Nie werde ich den Tag vergessen, an dem unsere Englischlehrerin einen Stapel Briefe in der Klasse verteilte, den sie von ihrer amerikanischen Kollegin zugesandt bekommen hatte. Wir sollten mitmachen bei einem Brieffreunde-Projekt und ich war, nachdem ich meinen Brief geöffnet hatte, sofort Feuer und Flamme: John war zwei Jahre älter als ich, kam aus Iowa und liebte Sportflugzeuge. Ich schrieb ihm etwa 40 Briefe, von denen 39 unbeantwortet blieben. Ich glaube, ich würde sogar zu weit gehen, wenn ich ihn als meinen Brieffreund bezeichnen würde, doch damals hatte ich mir in Gedanken schon das glückliche Leben auf einer Farm vorgestellt, als erfolgreiche Maisbauerin und einem Mann, der jede freie Minute mit seinen Jungs Sportflugzeuge steigen ließ. Was sich nach einer etwas zu langen Einleitung anhört, ist tatsächlich die Geschichte, warum ich als 12-Jährige mit größtem Eifer Englisch gelernt habe.

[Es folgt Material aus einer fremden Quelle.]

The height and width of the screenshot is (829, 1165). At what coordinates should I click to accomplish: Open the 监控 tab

Brieffreundschaften sind ein viel zu unterschätztes Hilfsmittel, um eine Sprache zu lernen. Zum einen ist es ein bestärkendes Gefühl, wenn man sich in der Zielsprache unterhalten kann. Zum anderen lernt man spielend neue Vokabeln, denn man möchte ja schließlich jedes Wort verstehen, das der andere da an einen schreibt und sich auf der anderen Seite auch selbst so gut wie möglich ausdrücken. Gut ist, dass mit der schriftlichen Kommunikation alle Zeit der Welt hat, sich mit Grammatik und Wortschatz zu beschäftigen und so nicht dem Druck ausgeliefert ist, sofort sprachlich korrekt zu reagieren.

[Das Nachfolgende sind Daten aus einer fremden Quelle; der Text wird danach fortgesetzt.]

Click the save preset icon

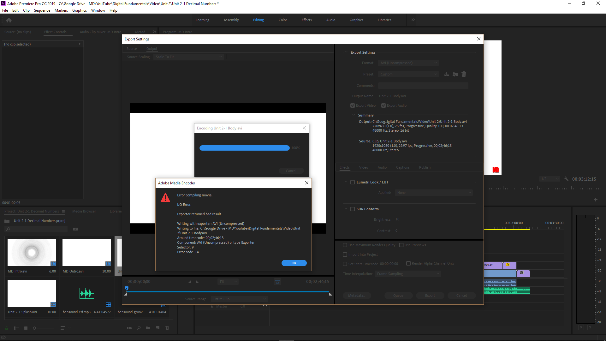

Die anderen Vorteile von Brieffreundschaften liegen auf der Hand: Süßigkeitenpakete zu Weihnachten und zum Geburtstag, Urlaubseinladungen und – wenn man es anders als ich richtig anstellt – eine jahrzehntelange Freundschaft. Heute würde man sich vermutlich eher E-Mails schreiben oder über eine Brieffreunde-Webseite kommunizieren… aber das Tolle ist: Für Brieffreundschaften ist man nie zu alt!